Why GPS: Discovering a passion for all things math

As part of an ongoing series, we give students the creative liberty to opine on their favorite memories from the School and “why GPS” is a solid fit to pursue their graduate education

Nov. 1, 2017 | By Bryce Thomson, 2018 MIA candidate | GPS News

Bryce ThomsonIn 2014, I graduated from California State University, Long Beach with a B.S. in International Business Administration and a B.A. in German Studies. Wanting to improve my German and see some of the world, one week after graduation, I moved to Germany where I worked at a bank. A few months later I moved to Austria where I was a Fulbright English Teaching Assistant in a tiny town in the Alps.

I spent two years in Austria where I fell in love with teaching and was convinced that was what I wanted to do with my life. During my second year there I applied to more than a dozen Ph.D. programs, but when responses came in, it was a resounding “thank you for your interest, but…”

Feeling confused and disheartened I then received an email from the UC San Diego School of Global Policy and Strategy (GPS) with a real explanation of why I had not been accepted. I simply didn’t have the correct skillset for the Ph.D. program, and if I wanted to come to their Master of International Affairs (MIA) degree program instead, I could develop the needed skills.

A few months later, I was in San Diego attending GPS. I first started off in the School’s Prep Program and I recall thinking “do they know I’m here for international relations, not calculus?” All of the math was a complete shock to me, in part because I didn’t realize the importance of mathematics in the study of international relations. The quantitative skills learned at GPS are what sets the student body apart from the thousands of other international relations-focused students in the country.

Despite my initial resistance to the barrage of math, I have gone from someone who avoided math, or anything math related at all costs, to someone who enrolls in elective quantitative analysis courses and is a quantitative methods and economics tutor at GPS. If you had asked me two years ago if this is where I would be or what I would be doing, the answer would have certainly been anything else.

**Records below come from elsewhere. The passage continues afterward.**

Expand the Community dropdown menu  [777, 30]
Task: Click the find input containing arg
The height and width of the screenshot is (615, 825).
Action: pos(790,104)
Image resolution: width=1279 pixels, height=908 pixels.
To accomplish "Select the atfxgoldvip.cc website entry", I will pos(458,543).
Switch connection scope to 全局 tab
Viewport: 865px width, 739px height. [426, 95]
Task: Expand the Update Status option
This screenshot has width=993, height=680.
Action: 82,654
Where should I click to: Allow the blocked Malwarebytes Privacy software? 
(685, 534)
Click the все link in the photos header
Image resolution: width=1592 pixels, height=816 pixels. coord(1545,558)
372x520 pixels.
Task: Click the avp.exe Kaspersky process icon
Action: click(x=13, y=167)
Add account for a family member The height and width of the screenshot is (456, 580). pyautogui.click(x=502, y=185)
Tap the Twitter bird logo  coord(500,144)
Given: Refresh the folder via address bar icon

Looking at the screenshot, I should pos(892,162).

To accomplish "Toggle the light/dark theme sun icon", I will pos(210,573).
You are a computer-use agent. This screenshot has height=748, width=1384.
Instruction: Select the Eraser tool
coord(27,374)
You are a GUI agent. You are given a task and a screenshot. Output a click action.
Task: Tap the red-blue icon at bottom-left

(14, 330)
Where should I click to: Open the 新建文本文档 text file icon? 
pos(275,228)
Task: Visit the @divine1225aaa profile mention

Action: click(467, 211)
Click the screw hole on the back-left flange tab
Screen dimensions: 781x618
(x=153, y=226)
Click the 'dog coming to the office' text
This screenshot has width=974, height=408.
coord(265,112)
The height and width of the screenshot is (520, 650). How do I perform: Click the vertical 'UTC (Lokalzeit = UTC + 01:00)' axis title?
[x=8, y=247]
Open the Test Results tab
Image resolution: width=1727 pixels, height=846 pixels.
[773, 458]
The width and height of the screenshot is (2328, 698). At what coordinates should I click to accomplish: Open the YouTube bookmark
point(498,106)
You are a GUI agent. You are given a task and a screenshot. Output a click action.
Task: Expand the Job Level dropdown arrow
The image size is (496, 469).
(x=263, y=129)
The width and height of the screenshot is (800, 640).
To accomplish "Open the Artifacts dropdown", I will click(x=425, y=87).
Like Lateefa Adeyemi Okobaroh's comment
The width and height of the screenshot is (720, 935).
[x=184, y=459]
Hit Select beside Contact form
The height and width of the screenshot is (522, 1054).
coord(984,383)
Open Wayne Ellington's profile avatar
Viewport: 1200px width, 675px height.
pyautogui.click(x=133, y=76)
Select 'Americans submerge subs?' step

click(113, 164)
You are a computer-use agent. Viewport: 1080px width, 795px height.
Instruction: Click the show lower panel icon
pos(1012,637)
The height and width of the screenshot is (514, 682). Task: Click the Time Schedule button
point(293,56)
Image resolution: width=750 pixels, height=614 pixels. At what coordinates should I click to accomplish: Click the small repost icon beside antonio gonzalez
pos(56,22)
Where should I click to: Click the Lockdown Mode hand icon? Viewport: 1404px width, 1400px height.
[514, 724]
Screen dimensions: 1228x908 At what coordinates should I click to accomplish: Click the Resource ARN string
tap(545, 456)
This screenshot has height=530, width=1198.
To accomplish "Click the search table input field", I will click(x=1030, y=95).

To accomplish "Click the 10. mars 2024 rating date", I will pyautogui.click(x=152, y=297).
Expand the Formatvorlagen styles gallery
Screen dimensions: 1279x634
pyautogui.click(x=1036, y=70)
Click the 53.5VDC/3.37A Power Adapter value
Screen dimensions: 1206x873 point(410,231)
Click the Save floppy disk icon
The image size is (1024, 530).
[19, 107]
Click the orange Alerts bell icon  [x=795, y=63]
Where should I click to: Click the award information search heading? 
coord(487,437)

The reason all of this has been possible is first, the faculty. Being surrounded by a group of brilliant experts in their respected fields makes it clear how much is truly possible. They have opened my eyes to what opportunities are out there, and while I still want be a professor someday, there are some other things I’ve realized I want to do first.

Their passion for the subjects they teach makes the classes that much more enjoyable. They are helpful, interested, encouraging and will always challenge you to push yourself a little bit further.

While the faculty make classes interesting, the only real way to get through GPS is with friendships and having a team to work with. The amount of friendly faces at the School continues to blow me away, and it really makes the program feel like a big family. 

Outside of the academic world, the School’s career services staff work tirelessly to find everyone an internship for the summer and a job when they graduate. Their ability to remember every student’s story and goals is uncanny, and it really goes to show how much they care.

While in a lot of ways GPS is not where I expected it to be, in nearly every way it is so much better than I could have imagined. While attending GPS I have grown immensely. I have made some incredible friends, figured out what I want to do with my life, or at least what the next step is, and I have had the opportunity to learn about how the world works while doing it. I don’t know what more I could have asked for.